[[ Supplied data open ]]
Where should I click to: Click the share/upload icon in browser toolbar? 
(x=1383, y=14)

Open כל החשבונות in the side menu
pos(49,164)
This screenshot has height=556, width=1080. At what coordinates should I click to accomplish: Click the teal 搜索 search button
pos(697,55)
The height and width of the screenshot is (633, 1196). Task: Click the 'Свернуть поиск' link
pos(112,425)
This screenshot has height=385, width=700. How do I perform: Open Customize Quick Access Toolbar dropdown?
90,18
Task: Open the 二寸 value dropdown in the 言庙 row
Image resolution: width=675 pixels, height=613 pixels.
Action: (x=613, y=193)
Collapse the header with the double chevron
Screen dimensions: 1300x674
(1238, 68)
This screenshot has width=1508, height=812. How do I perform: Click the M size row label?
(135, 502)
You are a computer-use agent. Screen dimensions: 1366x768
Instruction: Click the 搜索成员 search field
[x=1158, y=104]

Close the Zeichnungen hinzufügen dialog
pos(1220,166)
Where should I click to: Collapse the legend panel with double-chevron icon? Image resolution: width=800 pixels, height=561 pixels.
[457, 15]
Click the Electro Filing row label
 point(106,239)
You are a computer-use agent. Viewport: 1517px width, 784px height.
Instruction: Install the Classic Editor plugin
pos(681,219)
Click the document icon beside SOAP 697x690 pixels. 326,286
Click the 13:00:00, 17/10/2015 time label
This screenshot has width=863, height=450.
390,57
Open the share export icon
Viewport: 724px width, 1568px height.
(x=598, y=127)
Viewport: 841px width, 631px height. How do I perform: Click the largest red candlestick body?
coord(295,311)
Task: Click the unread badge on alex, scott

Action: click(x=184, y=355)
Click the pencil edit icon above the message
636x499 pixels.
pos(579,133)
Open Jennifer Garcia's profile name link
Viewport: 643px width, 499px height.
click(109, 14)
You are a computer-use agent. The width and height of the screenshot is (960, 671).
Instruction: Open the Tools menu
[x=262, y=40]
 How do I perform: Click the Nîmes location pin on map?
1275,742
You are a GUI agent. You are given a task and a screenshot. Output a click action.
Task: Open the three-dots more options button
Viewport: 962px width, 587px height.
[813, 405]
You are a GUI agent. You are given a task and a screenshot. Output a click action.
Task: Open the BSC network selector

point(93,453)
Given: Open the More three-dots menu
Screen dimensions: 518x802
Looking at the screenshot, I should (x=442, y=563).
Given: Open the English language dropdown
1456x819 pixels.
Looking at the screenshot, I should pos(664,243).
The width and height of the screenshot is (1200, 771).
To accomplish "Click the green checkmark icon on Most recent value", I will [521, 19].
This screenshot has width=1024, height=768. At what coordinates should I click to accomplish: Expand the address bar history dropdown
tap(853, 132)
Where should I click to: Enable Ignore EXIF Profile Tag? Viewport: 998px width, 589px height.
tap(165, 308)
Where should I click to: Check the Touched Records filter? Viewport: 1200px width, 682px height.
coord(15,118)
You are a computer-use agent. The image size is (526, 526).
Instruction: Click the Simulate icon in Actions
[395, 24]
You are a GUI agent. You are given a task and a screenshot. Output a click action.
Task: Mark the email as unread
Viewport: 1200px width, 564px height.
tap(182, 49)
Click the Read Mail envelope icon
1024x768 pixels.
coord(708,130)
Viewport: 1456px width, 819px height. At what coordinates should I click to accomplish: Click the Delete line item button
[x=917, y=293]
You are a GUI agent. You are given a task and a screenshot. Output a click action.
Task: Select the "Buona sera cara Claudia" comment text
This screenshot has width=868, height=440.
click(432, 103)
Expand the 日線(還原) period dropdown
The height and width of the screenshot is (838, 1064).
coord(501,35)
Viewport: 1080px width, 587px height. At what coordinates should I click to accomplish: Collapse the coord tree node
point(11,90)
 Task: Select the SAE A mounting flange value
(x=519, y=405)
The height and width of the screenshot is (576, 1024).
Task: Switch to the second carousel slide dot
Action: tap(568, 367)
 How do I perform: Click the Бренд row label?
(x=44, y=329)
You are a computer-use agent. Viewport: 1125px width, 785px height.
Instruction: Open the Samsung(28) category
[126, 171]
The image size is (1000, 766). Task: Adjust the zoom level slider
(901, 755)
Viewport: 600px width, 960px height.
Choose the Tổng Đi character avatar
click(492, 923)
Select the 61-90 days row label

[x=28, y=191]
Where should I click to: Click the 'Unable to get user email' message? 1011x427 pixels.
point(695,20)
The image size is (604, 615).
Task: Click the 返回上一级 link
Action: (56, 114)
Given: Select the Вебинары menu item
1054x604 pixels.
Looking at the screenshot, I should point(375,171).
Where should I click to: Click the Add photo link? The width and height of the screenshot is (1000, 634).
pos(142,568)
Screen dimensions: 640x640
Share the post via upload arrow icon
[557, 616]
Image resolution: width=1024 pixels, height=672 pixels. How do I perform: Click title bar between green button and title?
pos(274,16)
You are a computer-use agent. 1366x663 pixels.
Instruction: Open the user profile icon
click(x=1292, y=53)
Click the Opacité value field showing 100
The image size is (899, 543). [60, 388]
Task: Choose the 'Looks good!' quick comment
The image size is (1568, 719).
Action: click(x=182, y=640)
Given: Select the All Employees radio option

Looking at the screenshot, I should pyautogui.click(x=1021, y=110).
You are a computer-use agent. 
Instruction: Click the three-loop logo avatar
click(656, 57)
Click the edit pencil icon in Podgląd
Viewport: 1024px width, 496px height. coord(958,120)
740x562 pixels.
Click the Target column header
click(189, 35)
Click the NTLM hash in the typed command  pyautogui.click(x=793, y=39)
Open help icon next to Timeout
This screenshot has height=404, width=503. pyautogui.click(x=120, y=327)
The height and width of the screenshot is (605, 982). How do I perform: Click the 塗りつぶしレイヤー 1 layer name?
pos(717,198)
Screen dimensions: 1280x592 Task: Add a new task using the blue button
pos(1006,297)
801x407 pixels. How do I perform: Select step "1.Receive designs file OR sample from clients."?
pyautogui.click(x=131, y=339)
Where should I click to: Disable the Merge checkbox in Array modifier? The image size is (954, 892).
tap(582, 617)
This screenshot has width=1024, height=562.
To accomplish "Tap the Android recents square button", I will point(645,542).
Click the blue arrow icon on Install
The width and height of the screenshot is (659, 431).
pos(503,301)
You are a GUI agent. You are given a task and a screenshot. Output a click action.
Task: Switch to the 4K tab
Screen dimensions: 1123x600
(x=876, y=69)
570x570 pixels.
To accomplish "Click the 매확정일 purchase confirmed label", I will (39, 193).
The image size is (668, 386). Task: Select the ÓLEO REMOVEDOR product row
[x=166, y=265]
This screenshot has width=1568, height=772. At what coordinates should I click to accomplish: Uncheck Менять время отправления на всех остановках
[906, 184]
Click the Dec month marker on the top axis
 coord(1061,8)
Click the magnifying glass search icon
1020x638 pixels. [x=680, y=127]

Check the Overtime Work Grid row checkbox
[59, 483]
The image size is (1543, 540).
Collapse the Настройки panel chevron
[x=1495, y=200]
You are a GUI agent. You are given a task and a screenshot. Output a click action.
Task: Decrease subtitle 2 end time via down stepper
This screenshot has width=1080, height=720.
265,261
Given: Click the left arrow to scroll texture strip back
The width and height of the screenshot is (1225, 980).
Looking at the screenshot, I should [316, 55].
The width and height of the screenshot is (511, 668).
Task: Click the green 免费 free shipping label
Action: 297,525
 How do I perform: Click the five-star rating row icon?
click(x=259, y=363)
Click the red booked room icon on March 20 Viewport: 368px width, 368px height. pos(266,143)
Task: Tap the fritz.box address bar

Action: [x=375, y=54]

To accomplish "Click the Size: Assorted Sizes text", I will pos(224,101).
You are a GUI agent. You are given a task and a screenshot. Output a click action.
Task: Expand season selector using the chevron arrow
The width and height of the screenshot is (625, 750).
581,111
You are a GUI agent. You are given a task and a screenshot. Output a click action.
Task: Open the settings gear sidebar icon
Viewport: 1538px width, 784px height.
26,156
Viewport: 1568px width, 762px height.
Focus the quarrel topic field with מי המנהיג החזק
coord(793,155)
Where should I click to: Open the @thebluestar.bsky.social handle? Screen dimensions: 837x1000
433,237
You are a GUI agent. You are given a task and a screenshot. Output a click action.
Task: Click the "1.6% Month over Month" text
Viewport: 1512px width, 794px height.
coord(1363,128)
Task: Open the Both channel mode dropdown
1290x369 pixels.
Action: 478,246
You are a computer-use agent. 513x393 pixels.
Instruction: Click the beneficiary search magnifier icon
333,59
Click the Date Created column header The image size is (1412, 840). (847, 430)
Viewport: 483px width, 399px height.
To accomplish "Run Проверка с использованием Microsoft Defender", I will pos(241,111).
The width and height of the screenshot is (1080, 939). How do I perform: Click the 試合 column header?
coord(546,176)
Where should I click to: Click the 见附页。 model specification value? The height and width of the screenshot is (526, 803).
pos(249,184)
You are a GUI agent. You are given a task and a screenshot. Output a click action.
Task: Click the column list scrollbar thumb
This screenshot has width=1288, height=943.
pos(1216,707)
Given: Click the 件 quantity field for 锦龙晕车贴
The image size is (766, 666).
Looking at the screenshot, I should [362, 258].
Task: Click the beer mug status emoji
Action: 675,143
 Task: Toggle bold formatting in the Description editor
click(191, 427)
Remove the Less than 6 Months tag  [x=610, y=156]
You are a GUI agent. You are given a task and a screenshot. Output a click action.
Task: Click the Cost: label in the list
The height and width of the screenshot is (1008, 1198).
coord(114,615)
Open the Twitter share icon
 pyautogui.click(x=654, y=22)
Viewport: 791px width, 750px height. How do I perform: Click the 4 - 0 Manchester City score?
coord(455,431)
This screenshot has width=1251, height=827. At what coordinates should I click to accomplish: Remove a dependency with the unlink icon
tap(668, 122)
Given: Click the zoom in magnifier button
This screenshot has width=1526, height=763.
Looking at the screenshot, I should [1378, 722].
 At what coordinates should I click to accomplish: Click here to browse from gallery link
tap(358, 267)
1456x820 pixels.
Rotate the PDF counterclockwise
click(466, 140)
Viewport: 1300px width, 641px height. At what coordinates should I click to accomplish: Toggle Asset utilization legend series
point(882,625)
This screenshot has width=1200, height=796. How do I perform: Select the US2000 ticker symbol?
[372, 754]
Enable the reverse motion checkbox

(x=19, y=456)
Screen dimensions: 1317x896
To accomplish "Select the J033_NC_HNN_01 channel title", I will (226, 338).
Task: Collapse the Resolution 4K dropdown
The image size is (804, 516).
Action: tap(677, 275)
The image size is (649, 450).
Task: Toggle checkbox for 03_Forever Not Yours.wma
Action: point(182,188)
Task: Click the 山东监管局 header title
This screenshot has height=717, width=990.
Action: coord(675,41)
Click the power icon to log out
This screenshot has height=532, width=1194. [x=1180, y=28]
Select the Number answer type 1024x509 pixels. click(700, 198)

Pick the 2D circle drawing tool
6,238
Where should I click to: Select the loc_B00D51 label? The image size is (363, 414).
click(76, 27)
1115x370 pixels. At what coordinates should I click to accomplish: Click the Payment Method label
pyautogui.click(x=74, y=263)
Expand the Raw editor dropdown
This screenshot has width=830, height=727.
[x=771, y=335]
[[ Supplied data closed ]]
A bare number is the expected answer: the tally of lines in the records above holding "list".

2